Burma’s Deputy Minister of Electrical Power Maw Thar Htwe told Parliament in 2014 that the government will continue forging ahead with the Salween dams. The Kunlong, Nong Pa, Ta Sang, Ywathit and Hatgyi hydropower projects are estimated to produce more than 15,000 megawatts of power, most of which will be exported to China and Thailand. Saw Nyan Win and other environmentalists are calling for more time to study the Salween’s watershed before the series of dams unleashes a raft of impacts on local people and the environment. Activists are worried that in the tide of billion dollar deals, genuine assessments of the dams environmental and social impacts are being swept aside.
Lamenting the knowledge vacuum surrounding the potential environmental and social impacts of damming the entire Salween, Pianporn Deetes, Thailand coordinator of International Rivers, an NGO that campaigns against dam construction said in an interview last year “…we’ll never know what we’ll be losing because we don’t have adequate knowledge about what we have in the river basin.’’

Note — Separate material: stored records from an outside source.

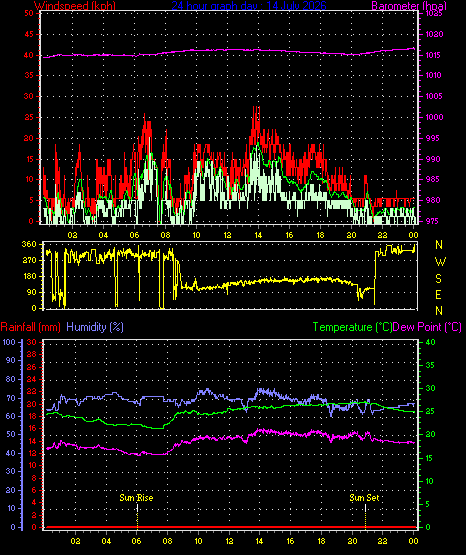Viewport: 466px width, 555px height.
Task: Click the Sun Set marker label
Action: pyautogui.click(x=364, y=498)
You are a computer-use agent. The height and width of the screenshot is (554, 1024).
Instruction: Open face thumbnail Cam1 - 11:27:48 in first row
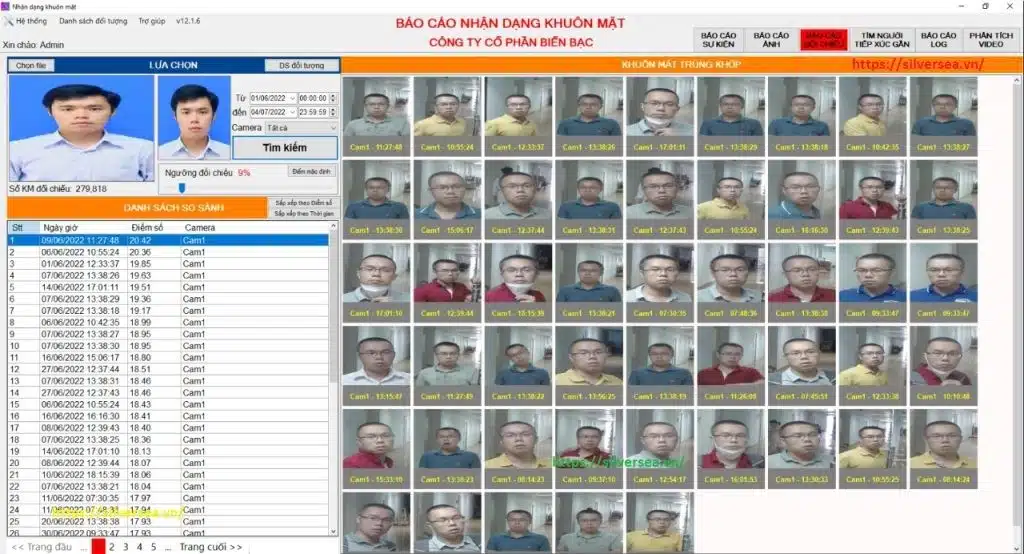376,108
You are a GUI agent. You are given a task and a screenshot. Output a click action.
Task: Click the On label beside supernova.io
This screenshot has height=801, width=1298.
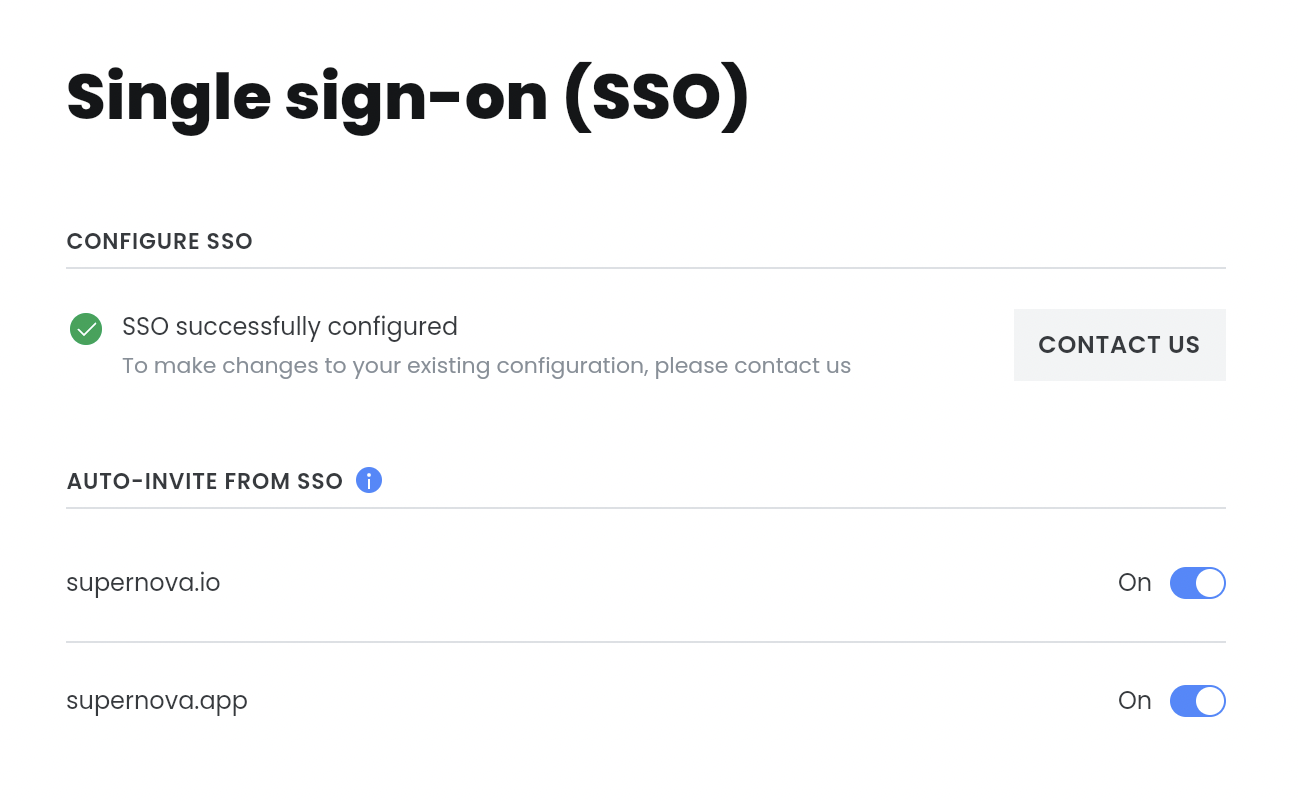pyautogui.click(x=1135, y=583)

Dam construction and the interruption of natural water flows encompasse a host of environmental impacts. These include depletion of fisheries, loss of agricultural lands, degradation of forests, loss of biodiversity and salinization of freshwater areas. Without efforts to produce comprehensive environmental impact assessments (EIA) for the dams, nor a cumulative study of the entire impact on the river basin, the full scale of potential environmental damage is left in the dark.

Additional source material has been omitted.